Die 2019 spielenden Szenen sind durchnummeriert, Ellis erzählt von Filo und nonno, von ihrer Kindergartenfreundin Chiara und deren Freund Mars, in den sich Grace verliebt.

 

Grace ist sowieso immer verliebt, ganz im Gegensatz zu Ellis, die sehr schüchtern ist, in sich keinen Grund findet, auf dem sie stehen kann. Die kaum spricht, nicht gern zu Partys geht.

 

Sie fragt sich, "Was wäre passiert, hätte ich in Deutschland jemanden gehabt wie sie?" Sie, das ist die Großmutter, die Theaterstücke inszeniert und dem schüchternsten Mädchen die Hauptrolle gegeben hat, damit sie lernt, aus sich heraus zu gehen, den Wortstau in sich aufzulösen.

 

Selene Mariani thematisiert die Zerrissenheit zwischen

zwei Heimaten und zwei Sprachen.

Außerdem die Schwierigkeit, zu einem späteren Zeitpunkt an etwas Unterbrochenes anzuknüpfen.

Sie thematisiert das Ausgegrenzt-Werden, das stumme Leiden eines Kindes, das auf diese Weise lernt, dass es nur einen Weg gibt, und das ist der der Anpassung. Immer lachen, wenn die Stärkste der Klasse lacht, zum Beispiel.

 

In den Coming-of-Age-Roman verwebt sie auch die Anziehungskräfte, die über reine Freundschaft hinausgehen und die dem Roman eine weitere Dimension geben.

 

Einige Zeit nach der Rückkehr aus Italien machen Ellis und Grace einen abendlichen Spaziergang am Fluss entlang:

 

Kurz bevor ich den ersten Schritt mache, sage ich:

"Ich hätte dir das schon lange..." 

Sie schaut ich jetzt an, mein Gesicht im Halbdunkel, ich weiß nicht, wie viel sie sieht, ihre Taschenlampe hängt an ihrem Zeigefinger und beleuchtet wackelnd den frostigen Boden. 

"Warum erst jetzt", fragt sie.  Ihre Stimme klingt seltsam, wie ein Faden, der so langgezogen wird, dass er fast zerreißt. 

"Ich hab es erst jetzt richtig verstanden." 

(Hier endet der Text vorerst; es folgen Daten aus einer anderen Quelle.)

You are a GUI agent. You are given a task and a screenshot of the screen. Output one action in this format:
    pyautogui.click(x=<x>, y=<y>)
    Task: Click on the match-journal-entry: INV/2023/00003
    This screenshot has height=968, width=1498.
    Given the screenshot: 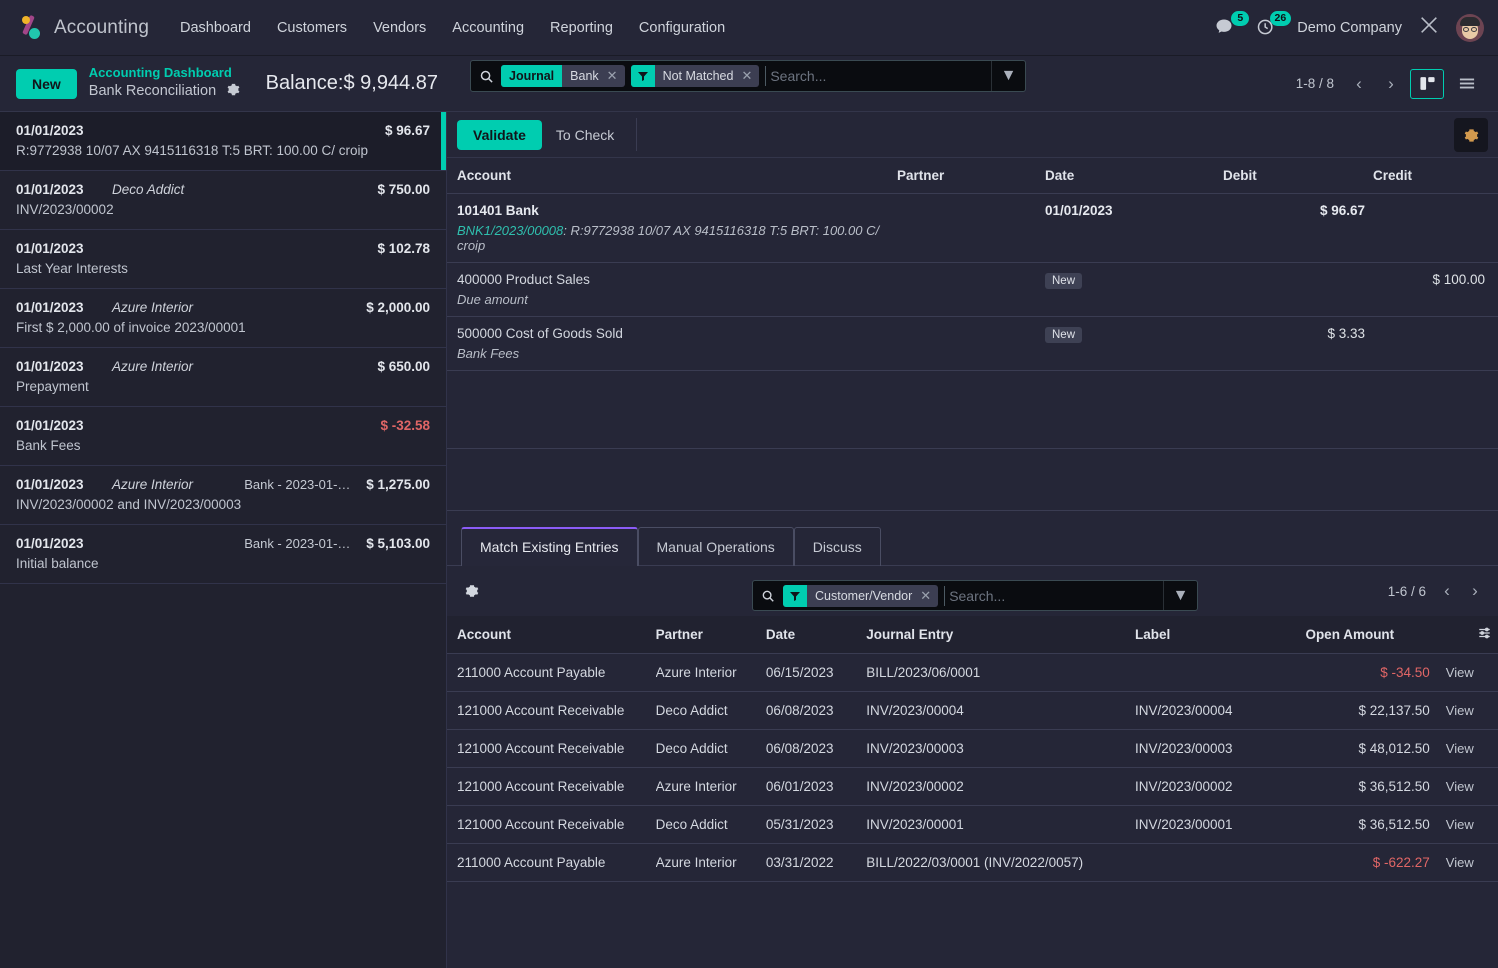 What is the action you would take?
    pyautogui.click(x=1000, y=748)
    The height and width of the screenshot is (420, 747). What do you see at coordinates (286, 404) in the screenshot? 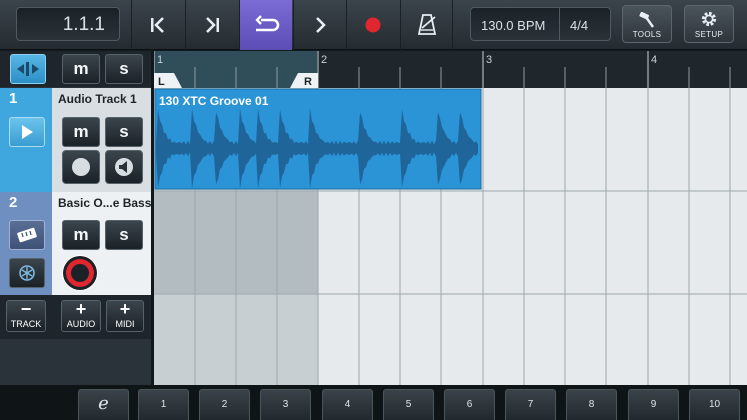
I see `keyboard-key-3: 3` at bounding box center [286, 404].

Sie nickt wieder, dieses komische Dauernicken, am liebsten würde ich ihren Kopf festhalten, ihre Stimme wieder lockern. Ich höre plötzlich, dass der Wind durch die Äste pfeift, sehe, dass sich die Schollen auf dem Fluss bewegen.

Als ich mich wieder zu Grace drehe, ist sie doch losgelaufen, ganz langsam. "Okay", sagt sie. Sie reibt sich über die Stirn, die Lippen, kratzt sich unter ihrer Mütze, richtet ihren Jackenkragen, alles, ohne mich anzusehen.

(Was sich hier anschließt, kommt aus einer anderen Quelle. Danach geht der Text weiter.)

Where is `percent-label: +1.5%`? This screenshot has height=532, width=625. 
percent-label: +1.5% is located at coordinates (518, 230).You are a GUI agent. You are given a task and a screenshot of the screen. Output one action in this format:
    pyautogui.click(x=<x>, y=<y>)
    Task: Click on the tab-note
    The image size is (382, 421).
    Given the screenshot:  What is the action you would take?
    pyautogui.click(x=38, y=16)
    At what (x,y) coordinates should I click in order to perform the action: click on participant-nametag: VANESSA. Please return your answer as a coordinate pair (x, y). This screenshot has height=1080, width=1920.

"Du weißt aber, dass ich...", sagt Grace.

Eine Weile laufen wir schweigend, als wäre alles gesagt.

"Ja", sage ich und schaue weiter auf die Eisschollen.

 

Der Roman Selene Marianis ist spröde und zauberhaft schwebend zugleich. 

Man könnte die mit Zeitangaben versehenen Szenen hinter-einander weg lesen und hätte die Geschichte der Kinder und Jugendlichen.

Die Teile, die sich auf die drei Wochen in Italien und die

Zeit danach konzentrieren, bilden ebenfalls eine eigene Geschichte. 

Die Protagonistin wird jedoch durch die Verzahnung der verschiedenen Phasen und Entwicklungen zu einer komplexen Figur, in die die Autorin viel Herzblut gelegt hat.

Sie verzichtet auf jegliche Sentimentalität oder Pathos, der Roman ist auf das Wesentliche konzentriert und erhält dadurch seine bestechende Dichte.

 

Ein gelungenes Debüt, eine junge Stimme in der Literatur, von der noch viel zu hören sein dürfte!